Problem statement. Among the entries that follow, the required portion opens with the line containing "Uncategorized (107, 497)" and closes with the line containing "[facebook] (37, 2541)". Give that portion again exactly, and nothing else.

Dataset excerpts
Content starts

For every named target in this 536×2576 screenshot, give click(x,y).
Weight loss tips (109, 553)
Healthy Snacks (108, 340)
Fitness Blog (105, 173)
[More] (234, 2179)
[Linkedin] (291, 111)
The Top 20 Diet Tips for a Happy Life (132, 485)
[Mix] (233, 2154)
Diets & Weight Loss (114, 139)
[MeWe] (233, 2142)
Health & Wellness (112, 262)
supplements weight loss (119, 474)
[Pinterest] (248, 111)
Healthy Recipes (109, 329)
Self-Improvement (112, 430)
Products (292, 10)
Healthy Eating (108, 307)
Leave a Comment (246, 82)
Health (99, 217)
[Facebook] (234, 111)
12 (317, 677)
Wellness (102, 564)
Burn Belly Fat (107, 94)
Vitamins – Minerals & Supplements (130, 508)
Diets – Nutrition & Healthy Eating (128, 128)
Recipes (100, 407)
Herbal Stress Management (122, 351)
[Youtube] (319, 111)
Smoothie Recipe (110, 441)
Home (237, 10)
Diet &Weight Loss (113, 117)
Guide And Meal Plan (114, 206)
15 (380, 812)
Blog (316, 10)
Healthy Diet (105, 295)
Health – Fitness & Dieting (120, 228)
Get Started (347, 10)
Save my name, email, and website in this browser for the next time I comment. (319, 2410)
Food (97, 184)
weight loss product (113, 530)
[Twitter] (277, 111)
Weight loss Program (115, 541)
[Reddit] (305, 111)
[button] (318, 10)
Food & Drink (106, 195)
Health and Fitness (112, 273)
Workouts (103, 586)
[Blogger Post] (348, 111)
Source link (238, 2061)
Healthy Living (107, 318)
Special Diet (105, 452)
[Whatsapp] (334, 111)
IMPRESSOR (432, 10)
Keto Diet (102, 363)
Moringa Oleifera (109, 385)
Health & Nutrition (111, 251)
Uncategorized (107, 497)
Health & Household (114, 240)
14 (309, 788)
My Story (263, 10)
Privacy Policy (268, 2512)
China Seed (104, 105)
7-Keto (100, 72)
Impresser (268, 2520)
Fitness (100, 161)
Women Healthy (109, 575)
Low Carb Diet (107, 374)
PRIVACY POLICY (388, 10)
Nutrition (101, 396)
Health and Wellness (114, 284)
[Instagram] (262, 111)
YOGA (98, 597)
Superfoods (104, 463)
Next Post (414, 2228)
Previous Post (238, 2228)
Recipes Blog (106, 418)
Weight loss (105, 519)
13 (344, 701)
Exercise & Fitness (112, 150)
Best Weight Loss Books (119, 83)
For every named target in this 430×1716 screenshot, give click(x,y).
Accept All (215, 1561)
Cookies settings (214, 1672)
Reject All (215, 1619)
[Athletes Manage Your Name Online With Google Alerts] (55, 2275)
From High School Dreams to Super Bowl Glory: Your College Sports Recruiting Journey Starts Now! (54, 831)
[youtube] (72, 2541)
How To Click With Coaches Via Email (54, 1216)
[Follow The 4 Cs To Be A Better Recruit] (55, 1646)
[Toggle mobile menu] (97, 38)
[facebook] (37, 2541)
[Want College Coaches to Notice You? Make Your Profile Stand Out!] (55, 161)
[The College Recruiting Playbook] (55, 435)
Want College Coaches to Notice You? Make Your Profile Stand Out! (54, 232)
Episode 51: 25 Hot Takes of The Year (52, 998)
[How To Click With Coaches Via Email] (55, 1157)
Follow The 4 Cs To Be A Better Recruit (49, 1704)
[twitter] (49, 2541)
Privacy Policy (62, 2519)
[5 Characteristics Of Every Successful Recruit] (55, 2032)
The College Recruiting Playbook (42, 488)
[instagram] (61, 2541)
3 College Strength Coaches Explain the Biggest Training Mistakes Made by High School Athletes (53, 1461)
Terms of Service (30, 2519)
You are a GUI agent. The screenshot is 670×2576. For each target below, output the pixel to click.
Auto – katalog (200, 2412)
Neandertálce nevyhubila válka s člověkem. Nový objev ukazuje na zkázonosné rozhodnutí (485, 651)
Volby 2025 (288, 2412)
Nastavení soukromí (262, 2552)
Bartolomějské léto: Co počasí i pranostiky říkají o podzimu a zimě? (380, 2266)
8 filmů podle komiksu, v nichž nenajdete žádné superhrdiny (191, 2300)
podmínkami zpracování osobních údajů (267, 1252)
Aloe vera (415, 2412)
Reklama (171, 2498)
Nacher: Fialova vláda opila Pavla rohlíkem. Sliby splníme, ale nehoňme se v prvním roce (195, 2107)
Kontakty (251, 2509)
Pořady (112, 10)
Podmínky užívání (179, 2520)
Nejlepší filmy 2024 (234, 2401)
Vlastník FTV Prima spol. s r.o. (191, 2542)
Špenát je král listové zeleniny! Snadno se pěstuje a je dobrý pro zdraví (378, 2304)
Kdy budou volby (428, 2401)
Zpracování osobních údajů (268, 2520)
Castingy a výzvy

Content ends

Expected output.
Uncategorized (107, 497)
Health & Household (114, 240)
14 (309, 788)
My Story (263, 10)
Privacy Policy (268, 2512)
China Seed (104, 105)
7-Keto (100, 72)
Impresser (268, 2520)
Fitness (100, 161)
Women Healthy (109, 575)
Low Carb Diet (107, 374)
PRIVACY POLICY (388, 10)
Nutrition (101, 396)
Health and Wellness (114, 284)
[Instagram] (262, 111)
YOGA (98, 597)
Superfoods (104, 463)
Next Post (414, 2228)
Previous Post (238, 2228)
Recipes Blog (106, 418)
Weight loss (105, 519)
13 (344, 701)
Exercise & Fitness (112, 150)
Best Weight Loss Books (119, 83)
For every named target in this 430×1716 screenshot, give click(x,y).
Accept All (215, 1561)
Cookies settings (214, 1672)
Reject All (215, 1619)
[Athletes Manage Your Name Online With Google Alerts] (55, 2275)
From High School Dreams to Super Bowl Glory: Your College Sports Recruiting Journey Starts Now! (54, 831)
[youtube] (72, 2541)
How To Click With Coaches Via Email (54, 1216)
[Follow The 4 Cs To Be A Better Recruit] (55, 1646)
[Toggle mobile menu] (97, 38)
[facebook] (37, 2541)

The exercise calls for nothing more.